╭──

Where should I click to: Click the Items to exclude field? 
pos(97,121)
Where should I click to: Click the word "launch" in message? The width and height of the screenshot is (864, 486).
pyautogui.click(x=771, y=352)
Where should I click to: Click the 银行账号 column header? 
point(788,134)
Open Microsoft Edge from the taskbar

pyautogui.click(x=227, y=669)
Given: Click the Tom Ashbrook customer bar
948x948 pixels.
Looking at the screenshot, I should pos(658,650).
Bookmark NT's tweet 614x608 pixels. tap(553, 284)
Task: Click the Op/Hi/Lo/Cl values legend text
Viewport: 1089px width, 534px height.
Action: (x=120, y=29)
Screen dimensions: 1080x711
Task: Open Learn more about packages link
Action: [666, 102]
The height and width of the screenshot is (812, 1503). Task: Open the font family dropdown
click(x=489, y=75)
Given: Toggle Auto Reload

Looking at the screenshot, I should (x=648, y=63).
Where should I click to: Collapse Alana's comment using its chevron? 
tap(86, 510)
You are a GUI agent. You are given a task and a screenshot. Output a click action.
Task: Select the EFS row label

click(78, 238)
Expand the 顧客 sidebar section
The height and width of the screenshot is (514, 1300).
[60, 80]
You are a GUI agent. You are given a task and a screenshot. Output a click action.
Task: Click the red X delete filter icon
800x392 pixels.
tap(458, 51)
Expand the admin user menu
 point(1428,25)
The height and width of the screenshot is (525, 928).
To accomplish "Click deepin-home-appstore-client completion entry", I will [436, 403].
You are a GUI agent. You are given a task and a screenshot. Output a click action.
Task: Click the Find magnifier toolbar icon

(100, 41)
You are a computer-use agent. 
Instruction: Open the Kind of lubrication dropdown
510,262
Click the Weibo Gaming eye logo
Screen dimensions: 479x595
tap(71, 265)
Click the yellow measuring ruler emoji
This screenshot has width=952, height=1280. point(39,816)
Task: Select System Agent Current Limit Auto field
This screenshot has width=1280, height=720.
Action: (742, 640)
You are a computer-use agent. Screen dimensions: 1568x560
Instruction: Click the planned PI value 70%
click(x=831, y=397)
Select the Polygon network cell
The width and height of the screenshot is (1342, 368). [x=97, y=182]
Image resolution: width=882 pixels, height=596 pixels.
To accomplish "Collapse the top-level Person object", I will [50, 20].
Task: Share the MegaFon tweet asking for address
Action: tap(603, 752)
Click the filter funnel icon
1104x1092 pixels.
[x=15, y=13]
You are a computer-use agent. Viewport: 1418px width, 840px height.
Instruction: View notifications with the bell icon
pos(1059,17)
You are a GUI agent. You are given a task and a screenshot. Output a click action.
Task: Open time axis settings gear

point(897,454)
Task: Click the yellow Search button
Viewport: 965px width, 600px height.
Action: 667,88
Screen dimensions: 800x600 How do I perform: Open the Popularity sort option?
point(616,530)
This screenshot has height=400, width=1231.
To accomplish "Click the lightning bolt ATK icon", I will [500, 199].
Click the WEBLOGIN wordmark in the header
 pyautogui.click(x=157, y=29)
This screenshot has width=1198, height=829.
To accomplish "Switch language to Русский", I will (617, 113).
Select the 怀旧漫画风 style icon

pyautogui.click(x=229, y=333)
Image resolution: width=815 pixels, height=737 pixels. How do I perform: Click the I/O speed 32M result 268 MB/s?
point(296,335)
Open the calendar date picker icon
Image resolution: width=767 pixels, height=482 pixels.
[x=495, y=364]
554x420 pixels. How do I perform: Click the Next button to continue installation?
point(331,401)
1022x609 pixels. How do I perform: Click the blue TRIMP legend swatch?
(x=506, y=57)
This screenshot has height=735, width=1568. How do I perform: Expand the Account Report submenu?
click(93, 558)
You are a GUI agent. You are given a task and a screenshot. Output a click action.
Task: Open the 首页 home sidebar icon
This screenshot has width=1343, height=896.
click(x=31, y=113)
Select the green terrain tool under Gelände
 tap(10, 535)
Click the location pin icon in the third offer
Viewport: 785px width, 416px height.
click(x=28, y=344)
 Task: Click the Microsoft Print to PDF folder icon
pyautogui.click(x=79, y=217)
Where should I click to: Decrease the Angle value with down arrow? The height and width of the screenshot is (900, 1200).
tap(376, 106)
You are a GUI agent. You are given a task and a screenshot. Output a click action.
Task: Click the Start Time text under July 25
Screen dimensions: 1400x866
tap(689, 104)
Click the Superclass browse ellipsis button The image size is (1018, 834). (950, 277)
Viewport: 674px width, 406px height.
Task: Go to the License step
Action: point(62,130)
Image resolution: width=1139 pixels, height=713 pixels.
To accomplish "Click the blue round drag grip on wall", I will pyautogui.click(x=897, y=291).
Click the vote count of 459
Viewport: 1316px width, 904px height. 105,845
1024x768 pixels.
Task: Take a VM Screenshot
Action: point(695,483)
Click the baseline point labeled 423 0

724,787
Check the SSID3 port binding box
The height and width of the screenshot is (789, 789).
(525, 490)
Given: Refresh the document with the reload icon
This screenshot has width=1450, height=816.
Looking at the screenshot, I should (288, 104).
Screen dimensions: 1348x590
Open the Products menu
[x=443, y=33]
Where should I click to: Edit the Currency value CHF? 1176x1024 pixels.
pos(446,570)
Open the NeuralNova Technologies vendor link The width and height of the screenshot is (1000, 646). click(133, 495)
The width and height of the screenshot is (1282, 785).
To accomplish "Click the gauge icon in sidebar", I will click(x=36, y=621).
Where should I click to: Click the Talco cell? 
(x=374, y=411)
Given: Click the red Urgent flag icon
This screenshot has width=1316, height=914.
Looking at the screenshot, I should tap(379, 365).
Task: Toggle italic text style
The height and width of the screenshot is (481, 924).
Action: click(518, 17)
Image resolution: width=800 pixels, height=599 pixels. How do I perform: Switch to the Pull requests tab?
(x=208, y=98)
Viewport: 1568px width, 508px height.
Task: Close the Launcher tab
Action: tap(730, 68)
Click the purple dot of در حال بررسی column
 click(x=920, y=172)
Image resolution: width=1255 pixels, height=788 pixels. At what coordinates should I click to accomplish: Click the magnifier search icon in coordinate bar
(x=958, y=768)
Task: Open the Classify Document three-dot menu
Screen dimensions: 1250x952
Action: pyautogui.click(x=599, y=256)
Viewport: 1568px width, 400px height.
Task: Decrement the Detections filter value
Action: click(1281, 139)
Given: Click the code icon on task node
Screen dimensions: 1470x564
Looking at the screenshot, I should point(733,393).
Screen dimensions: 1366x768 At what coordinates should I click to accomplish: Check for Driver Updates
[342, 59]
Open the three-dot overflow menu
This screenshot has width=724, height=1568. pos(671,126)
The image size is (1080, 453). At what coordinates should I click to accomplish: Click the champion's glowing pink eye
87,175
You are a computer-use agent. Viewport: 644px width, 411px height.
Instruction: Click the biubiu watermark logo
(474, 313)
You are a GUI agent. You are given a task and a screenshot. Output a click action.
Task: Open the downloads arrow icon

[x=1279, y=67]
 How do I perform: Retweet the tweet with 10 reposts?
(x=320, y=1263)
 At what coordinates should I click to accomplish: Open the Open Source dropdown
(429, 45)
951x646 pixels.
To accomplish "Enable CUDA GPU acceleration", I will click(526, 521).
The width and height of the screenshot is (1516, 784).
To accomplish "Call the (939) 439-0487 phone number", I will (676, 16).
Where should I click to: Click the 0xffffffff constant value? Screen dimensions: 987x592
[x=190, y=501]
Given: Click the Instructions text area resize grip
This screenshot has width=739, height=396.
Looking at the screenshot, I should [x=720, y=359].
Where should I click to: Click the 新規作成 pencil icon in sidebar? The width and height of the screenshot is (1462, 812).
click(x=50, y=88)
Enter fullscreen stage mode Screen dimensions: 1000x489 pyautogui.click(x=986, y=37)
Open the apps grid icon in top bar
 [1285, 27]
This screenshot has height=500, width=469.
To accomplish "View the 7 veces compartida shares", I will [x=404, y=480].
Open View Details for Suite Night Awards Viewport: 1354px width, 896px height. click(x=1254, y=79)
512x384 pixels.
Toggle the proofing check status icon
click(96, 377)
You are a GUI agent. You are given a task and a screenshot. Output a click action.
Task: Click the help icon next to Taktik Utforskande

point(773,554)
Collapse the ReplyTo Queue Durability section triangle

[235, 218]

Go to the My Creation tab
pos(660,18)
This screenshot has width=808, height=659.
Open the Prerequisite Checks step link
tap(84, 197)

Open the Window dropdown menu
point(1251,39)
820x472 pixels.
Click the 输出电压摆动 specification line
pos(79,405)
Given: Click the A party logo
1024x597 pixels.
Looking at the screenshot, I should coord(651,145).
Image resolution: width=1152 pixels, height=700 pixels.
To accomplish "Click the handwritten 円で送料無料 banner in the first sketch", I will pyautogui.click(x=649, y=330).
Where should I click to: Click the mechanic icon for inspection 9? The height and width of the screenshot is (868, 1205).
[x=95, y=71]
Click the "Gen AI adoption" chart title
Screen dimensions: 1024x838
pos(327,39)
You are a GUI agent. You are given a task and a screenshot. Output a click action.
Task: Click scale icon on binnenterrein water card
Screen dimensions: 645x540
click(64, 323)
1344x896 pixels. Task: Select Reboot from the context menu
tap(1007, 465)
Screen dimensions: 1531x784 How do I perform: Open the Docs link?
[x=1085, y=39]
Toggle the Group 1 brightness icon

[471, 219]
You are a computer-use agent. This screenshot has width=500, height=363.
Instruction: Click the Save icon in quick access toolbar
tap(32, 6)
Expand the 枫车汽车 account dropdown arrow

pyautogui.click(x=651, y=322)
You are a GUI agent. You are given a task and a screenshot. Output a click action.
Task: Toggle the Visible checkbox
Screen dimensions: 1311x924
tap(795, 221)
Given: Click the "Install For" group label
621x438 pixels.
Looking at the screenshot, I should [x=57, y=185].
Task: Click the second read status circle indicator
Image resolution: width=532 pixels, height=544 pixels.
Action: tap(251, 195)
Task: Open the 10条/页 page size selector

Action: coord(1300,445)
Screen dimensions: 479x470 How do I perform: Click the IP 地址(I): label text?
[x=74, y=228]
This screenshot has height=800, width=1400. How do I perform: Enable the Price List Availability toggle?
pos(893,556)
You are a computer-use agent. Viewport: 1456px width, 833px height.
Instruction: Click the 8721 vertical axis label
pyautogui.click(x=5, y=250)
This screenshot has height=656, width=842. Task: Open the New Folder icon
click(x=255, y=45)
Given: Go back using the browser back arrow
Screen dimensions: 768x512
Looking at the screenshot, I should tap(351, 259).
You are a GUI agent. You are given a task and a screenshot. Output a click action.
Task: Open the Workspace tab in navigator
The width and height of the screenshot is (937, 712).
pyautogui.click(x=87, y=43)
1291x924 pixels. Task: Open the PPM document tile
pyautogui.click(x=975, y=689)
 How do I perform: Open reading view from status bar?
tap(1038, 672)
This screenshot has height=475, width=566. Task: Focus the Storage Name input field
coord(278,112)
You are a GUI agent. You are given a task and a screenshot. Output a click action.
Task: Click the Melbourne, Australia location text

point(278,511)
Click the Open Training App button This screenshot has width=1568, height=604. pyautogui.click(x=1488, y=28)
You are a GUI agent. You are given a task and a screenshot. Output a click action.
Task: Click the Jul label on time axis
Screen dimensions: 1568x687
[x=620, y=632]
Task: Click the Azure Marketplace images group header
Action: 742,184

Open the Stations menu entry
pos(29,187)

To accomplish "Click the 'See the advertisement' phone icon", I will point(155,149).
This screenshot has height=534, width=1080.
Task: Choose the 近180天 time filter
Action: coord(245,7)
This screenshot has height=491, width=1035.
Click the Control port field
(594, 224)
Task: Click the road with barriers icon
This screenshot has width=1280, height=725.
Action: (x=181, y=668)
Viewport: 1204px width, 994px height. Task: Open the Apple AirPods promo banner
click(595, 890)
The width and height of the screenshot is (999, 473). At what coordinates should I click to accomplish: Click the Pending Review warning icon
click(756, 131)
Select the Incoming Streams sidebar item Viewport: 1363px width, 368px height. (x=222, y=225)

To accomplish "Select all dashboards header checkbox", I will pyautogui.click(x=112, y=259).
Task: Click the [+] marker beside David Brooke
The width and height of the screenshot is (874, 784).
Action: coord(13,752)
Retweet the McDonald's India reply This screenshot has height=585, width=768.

╰──

When a line in the material above contains the word "checkbox", copy that line out.

Task: Toggle the Visible checkbox
To accomplish "Select all dashboards header checkbox", I will pyautogui.click(x=112, y=259).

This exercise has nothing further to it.